In an ongoing series, advocates for the five Canadian cities vying to be the home of NATO's new Defence, Security and Resilience Bank make their case. Today, Ottawa Mayor Mark Sutcliffe explains why the nation's capital is the right choice.
It is understandable that some would think Toronto is the obvious city to host the Defence, Security and Resilience Bank (DSRB). Toronto is Canada's largest city and its financial capital. But the DSRB is not just another financial institution like a commercial bank or insurance company. In fact, we should not think about it as a bank at all. It is a multinational collaboration and a critical tool for building strategic relationships with our allied partners at a critical time in human history. The DSRB will mobilize both people and capital and make strategic decisions about financing for NATO members and other countries, supporting complex multi-year defence projects that are typically avoided by traditional lenders on Bay Street.
The question for the federal government is not where to locate a bank, but where an important international security institution can operate most effectively from Day 1. On that question, the only answer is Canada's National Capital Region. The DSRB's success will depend less on access to capital, which can be raised globally, than on natural coordination across governments, militaries and allied partners. That coordination already happens in Ottawa-Gatineau.
Within the National Capital Region sit the Department of National Defence, Global Affairs Canada, the Privy Council Office, intelligence agencies and more than 130 embassies and foreign missions. These institutions are not adjacent to the DSRB's mission; they are central to it. Decisions about procurement, export controls, security clearances and allied cooperation are made here daily. Ottawa-Gatineau is where policy meets execution.
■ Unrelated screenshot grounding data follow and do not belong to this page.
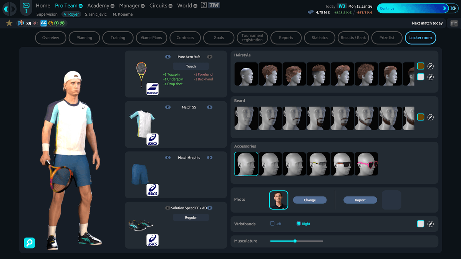Click the mail inbox envelope icon
Viewport: 461px width, 259px height.
point(26,6)
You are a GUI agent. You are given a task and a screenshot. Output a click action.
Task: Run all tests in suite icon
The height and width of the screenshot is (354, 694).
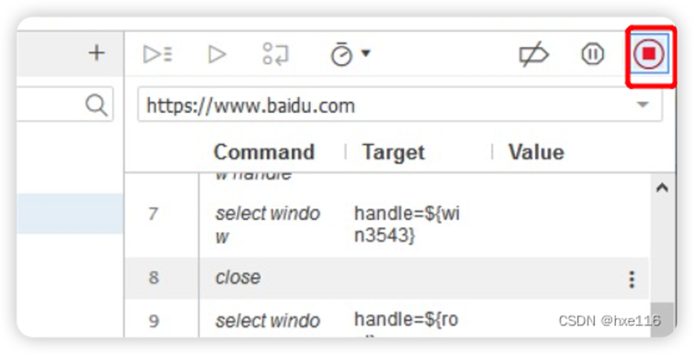(158, 54)
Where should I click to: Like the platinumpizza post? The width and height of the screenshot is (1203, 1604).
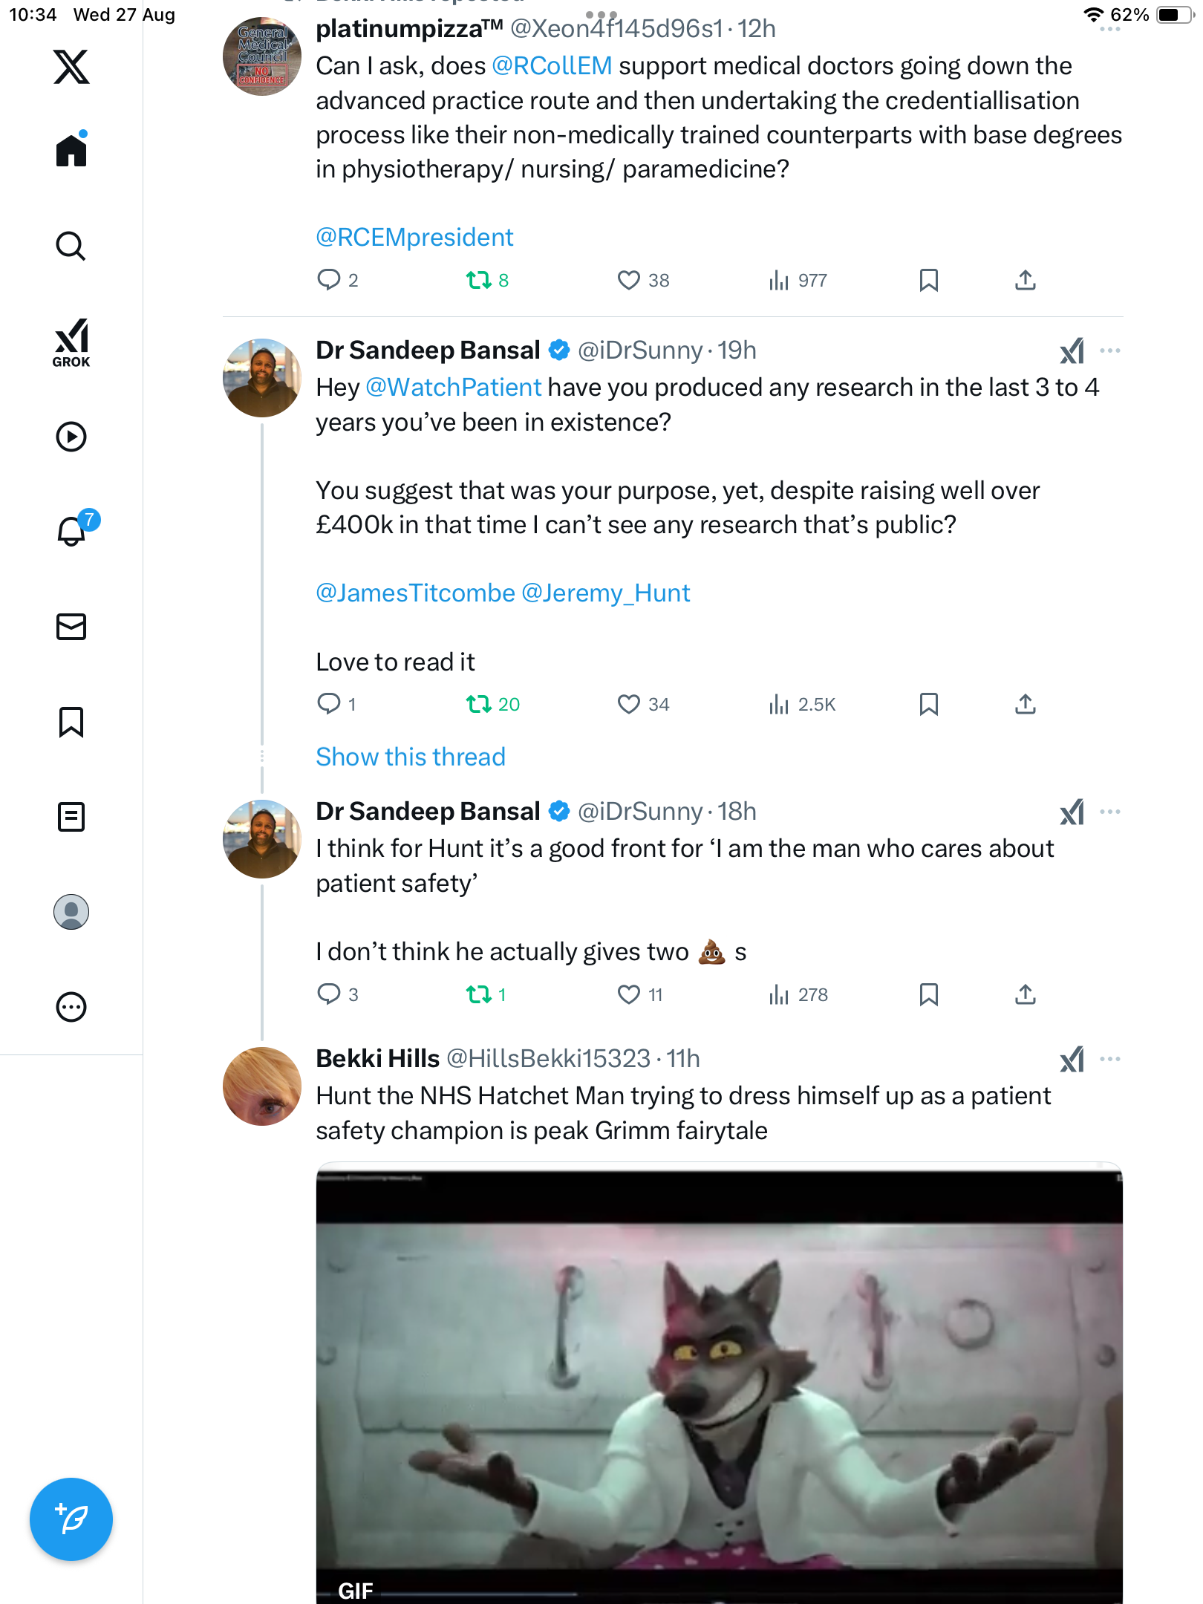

The DSRB is expected to generate approximately 3,500 high-value jobs in finance, research and defence-related sectors. But its true impact will come through its integration into the broader defence economy. That ecosystem already exists in Ottawa-Gatineau. The DSRB would not need to build an ecosystem around it. It would plug into one that is already operating. Not just any ecosystem, but the most important defence innovation ecosystem in the country, with over 300 companies and more than 10,000 highly skilled workers.
Choosing the headquarters location for an institution of this nature is not a matter of regional economic development. It is a strategic decision that will shape how effectively Canada, and its allies, respond to growing geopolitical risk. A finance-first approach risks adding friction where friction does not need to exist. Locating the bank outside the federal security ecosystem would require building new interfaces between policy-makers, defence officials and financiers — interfaces that already exist in Ottawa-Gatineau. That duplication would slow decisions and dilute accountability when speed and clarity are essential.